Ein Paket für alle Bereiche der europäischen Wirtschaft
Allein der Umfang des Gesamtpakets demonstriert schon die Ernsthaftigkeit, mit der die EU, den Green Deal und das EU-Klimaschutzgesetz in die Umsetzung bringt. Der Querschnittscharakter des “Fit für 55”-Pakets, der praktisch alle Bereiche der europäischen Wirtschaft betrifft, könnte damit zur Messlatte für die Glaubwürdigkeit ähnlicher Initiativen in den großen Industrieländern (G7) und in China werden. Wie auch immer sich die Einzelvorschläge in den nun anstehenden Verhandlungsprozessen mit dem EU-Parlament, dem Rat der Gemeinschaft und in den Mitgliedländern gestalten werden: “Fit for 55” bedeutet den Auftakt zu einer – auch in Deutschland nach dem Klimaschutzgesetz 2021 – überfälligen Umsetzungsdiskussion.

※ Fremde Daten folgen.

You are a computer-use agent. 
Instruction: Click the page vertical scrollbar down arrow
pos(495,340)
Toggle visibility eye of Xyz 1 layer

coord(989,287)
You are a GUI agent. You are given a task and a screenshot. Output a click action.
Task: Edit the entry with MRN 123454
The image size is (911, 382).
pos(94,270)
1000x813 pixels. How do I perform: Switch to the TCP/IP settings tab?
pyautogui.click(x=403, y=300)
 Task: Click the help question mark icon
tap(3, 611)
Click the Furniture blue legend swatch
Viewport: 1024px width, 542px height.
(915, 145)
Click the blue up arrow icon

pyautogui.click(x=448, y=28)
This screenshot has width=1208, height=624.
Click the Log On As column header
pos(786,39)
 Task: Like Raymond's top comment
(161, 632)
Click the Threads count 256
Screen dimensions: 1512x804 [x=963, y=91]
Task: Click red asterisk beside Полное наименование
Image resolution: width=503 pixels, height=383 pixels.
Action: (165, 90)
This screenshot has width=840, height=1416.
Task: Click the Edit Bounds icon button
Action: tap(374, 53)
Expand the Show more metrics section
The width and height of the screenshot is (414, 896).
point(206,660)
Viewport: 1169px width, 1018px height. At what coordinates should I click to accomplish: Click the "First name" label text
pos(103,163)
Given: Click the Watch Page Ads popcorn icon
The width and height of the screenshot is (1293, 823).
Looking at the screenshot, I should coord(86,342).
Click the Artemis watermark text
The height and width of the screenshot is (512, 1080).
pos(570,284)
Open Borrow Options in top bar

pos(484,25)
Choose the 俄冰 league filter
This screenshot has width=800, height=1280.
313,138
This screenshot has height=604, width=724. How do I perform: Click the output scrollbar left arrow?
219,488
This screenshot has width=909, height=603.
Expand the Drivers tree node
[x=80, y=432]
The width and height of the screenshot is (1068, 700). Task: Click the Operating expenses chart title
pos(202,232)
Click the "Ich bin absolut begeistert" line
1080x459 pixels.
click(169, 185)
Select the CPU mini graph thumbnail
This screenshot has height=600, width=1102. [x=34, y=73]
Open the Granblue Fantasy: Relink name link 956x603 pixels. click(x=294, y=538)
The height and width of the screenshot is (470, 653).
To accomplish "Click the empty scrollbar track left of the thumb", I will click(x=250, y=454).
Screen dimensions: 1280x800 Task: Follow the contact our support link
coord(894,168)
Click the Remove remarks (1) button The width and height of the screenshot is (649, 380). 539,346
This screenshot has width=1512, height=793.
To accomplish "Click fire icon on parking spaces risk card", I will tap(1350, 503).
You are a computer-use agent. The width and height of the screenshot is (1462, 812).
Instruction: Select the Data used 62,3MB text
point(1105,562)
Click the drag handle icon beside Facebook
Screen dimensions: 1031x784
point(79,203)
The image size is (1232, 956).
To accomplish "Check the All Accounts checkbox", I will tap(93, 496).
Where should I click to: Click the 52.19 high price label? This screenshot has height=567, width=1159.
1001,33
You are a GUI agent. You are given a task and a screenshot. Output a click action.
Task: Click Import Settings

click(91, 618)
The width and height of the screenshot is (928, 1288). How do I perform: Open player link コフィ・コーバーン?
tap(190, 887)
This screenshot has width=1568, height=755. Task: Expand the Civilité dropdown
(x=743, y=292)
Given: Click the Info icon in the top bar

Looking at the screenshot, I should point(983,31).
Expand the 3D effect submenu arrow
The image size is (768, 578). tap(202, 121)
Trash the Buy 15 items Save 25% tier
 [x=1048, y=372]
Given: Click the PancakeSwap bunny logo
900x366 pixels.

Unser Autor, Prof. Dr. Reimund Schwarze, ist Experte für Klimapolitik am Helmholtz-Zentrum für Umweltforschung – UFZ in Leipzig.

 

Weitere Einschätzungen von Helmholtz-Wissenschaftler*innen:

"Das heute vorgestellte Gesetzespaket ist ein großer Schritt und zeigt auf, welch umfassende Transformation in allen Sektoren erreicht werden muss. Es wird auf europäische Zusammenarbeit gesetzt, um eine Emissionsreduktion von mindestens 55 Prozent bis 2030 zu erreichen, und auch auf einen noch genauer zu bestimmenden sozialen Ausgleich. Dem Landmanagement und den Kohlenstoffsenken in der Natur kommt eine zunehmend wichtige Rolle im Erreichen der Ziele zu. Hier gibt es noch viele offene Fragen, wie Schutz von Klima und Biodiversität sich gegenseitig verstärken können, anstatt in Zielkonflikte zu geraten. Ob Natur sich ein Recht auf Existenz durch ihre Kohlendioxid senkende Funktion verdienen muss, ist eine fast philosophische Frage, die aber zunehmend wichtig wird zu klären."


Prof. Dr. Antje Boetius, Wissenschaftliche Direktorin des Alfred-Wegener-Instituts, Helmholtz-Zentrum für Polar- und Meeresforschung

 

„Wir schaffen und vermitteln Wissen für Gesellschaft und Umwelt. Dies ist die Mission des KIT, der Forschungsuniversität in der Helmholtz-Gemeinschaft. Dafür entwickeln wir am KIT gemeinsam mit starken Partnern aus der Wirtschaft neue Technologien und setzen uns selbst ehrgeizige Ziele für Klimaschutz und Nachhaltigkeit am KIT. Dass die EU eine so starke und aktive Rolle bei der Gesetzgebung für die Klimaziele spielt, begrüßen wir sehr."

Prof. Dr. Johannes Orphal, Karlsruher Institut für Technologie (KIT), Beauftragter des Präsidiums des KIT für Klimaschutz und Nachhaltigkeit.